# To-do list
- A) Answer these from the corned beef recipe:
(i) How many people does it serve?
(ii) How long should the corned beef soak in cold water first?
(iii) How many cups of all-purpose flour go into the soda bread?
- B) From the records, extract the lines between the one holding "This screenshot has width=800, height=400." and the one holding "The height and width of the screenshot is (634, 820).", inclusive, copying each exactly.

# Reading text
---*---
CORNED BEEF & CABBAGE AND IRISH SODA BREAD WITH CURRANT

Serves: 6
CORNED BEEF & CABBAGE AND IRISH SODA BREAD WITH CURRANTS

CORNED BEEF & CABBAGE AND IRISH SODA BREAD WITH CURRANTS

Ready in: 30 MinTotal time: 30 Min
Every year, I greatly anticipate the coming of St. Patrick's Day just to eat this old Irish dish. This recipe is a mighty flavorful one; with a few non-traditional ingredients to liven up the dish. I like to eat my corned beef and cabbage with spicy mustard for dipping!

Ingredients

  • 4 pounds corned beef
  • 1/2 pound salt pork, cut into chunks
  • 12 cups water
  • 1/4 cup granulated sugar
  • 3 bay leaves
  • 2 garlic cloves
  • 12 baby red potatoes
  • 6 small turnips, peeled
  • 12 small boiling onions, peeled
  • 1 head green cabbage
  • 6 carrots, peeled and sliced into 1/2-inch pieces
  • 6 parsnips, peeled and cut into 1/2-inch pieces
IRISH SODA BREAD with CURRANTS:
  • 4 cups all-purpose flour
  • 4 tablespoons granulated sugar
  • 1 teaspoon baking soda
  • 1 tablespoon baking powder
  • 1/2 teaspoon salt
  • 1 stick unsalted butter, softened
  • 1 cup buttermilk
  • 1 egg
  • 1 cup dried currants or raisins, plumped in hot water and drained
  • 1 tablespoon caraway seeds
  • 1/4 cup unsalted butter, melted
  • 1/4 cup buttermilk

Instructions

  1. First, soak the corned beef in cold water for 30 minutes. In a large pot combine the corned beef, salt pork and water. Place over medium heat and bring the mixture to a boil. Add the sugar, bay leaves and garlic. Reduce the heat to low, cover the pot partially with a lid, allowing steam to escape, and allow the mixture to simmer for 3 hours. Remove the bay leaves and add the turnips, carrots, onions and parsnips. Continue cooking for 20-minutes more or until the vegetables are just tender.
---*---
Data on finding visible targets
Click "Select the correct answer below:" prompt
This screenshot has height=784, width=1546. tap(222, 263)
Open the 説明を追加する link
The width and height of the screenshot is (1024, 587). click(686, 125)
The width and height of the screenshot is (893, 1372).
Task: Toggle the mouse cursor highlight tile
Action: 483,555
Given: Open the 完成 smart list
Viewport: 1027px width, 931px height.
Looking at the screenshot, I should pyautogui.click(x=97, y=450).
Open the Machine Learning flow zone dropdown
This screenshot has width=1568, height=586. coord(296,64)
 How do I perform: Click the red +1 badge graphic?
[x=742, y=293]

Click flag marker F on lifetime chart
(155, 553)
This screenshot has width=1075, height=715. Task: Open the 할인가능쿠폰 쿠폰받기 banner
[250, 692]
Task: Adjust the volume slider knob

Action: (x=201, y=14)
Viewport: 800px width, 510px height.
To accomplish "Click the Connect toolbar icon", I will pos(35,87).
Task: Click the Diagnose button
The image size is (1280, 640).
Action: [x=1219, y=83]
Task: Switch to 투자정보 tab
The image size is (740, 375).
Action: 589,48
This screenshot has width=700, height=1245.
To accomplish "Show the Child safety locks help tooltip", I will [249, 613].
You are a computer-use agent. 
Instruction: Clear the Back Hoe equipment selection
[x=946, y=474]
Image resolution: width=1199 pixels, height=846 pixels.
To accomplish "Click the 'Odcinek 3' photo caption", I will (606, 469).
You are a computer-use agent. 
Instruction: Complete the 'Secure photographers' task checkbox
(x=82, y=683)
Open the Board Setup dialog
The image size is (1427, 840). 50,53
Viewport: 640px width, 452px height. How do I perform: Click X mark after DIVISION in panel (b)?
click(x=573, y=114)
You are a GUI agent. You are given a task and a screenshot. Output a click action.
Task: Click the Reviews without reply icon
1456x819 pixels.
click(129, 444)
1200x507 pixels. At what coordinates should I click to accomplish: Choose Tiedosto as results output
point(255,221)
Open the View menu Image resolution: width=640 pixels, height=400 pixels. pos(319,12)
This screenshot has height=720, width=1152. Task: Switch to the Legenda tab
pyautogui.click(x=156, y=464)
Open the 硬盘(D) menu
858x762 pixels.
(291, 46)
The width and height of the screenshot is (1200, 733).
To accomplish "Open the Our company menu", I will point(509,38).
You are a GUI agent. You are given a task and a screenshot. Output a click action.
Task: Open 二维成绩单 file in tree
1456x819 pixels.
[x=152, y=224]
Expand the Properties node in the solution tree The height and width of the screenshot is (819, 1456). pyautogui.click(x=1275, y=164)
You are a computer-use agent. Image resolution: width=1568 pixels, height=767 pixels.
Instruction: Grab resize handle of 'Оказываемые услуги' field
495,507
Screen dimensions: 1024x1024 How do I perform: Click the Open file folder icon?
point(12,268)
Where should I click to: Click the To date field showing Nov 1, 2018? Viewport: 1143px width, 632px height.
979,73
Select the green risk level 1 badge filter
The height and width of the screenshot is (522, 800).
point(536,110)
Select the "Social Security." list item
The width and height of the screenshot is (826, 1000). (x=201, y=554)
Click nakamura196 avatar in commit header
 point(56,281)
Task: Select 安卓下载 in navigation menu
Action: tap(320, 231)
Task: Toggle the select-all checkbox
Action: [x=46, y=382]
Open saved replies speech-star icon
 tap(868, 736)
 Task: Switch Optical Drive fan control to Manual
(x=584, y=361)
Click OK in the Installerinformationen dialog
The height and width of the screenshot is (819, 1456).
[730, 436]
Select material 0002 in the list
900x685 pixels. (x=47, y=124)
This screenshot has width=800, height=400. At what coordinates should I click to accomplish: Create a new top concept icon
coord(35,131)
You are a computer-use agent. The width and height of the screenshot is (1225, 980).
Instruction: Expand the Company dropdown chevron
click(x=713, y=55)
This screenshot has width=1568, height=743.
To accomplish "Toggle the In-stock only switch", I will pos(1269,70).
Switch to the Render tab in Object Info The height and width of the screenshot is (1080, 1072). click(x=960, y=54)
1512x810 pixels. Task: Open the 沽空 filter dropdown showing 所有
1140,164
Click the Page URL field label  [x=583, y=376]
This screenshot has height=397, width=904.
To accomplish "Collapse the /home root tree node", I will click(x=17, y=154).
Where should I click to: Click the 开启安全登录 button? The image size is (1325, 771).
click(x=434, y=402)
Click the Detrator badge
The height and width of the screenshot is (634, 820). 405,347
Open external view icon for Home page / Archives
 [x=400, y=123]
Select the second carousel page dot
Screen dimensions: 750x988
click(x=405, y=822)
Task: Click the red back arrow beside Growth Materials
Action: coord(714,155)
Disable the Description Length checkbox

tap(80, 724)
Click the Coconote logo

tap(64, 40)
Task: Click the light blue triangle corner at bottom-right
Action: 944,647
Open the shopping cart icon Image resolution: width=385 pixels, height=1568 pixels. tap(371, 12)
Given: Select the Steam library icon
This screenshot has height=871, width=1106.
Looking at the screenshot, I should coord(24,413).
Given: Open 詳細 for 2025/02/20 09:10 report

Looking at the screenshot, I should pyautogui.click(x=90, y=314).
---*---
# Answers to each task
- A)
(i) 6
(ii) 30 minutes
(iii) 4 cups

- B)
This screenshot has width=800, height=400. At what coordinates should I click to accomplish: Create a new top concept icon
coord(35,131)
You are a computer-use agent. The width and height of the screenshot is (1225, 980).
Instruction: Expand the Company dropdown chevron
click(x=713, y=55)
This screenshot has width=1568, height=743.
To accomplish "Toggle the In-stock only switch", I will pos(1269,70).
Switch to the Render tab in Object Info The height and width of the screenshot is (1080, 1072). click(x=960, y=54)
1512x810 pixels. Task: Open the 沽空 filter dropdown showing 所有
1140,164
Click the Page URL field label  [x=583, y=376]
This screenshot has height=397, width=904.
To accomplish "Collapse the /home root tree node", I will click(x=17, y=154).
Where should I click to: Click the 开启安全登录 button? The image size is (1325, 771).
click(x=434, y=402)
Click the Detrator badge
The height and width of the screenshot is (634, 820). 405,347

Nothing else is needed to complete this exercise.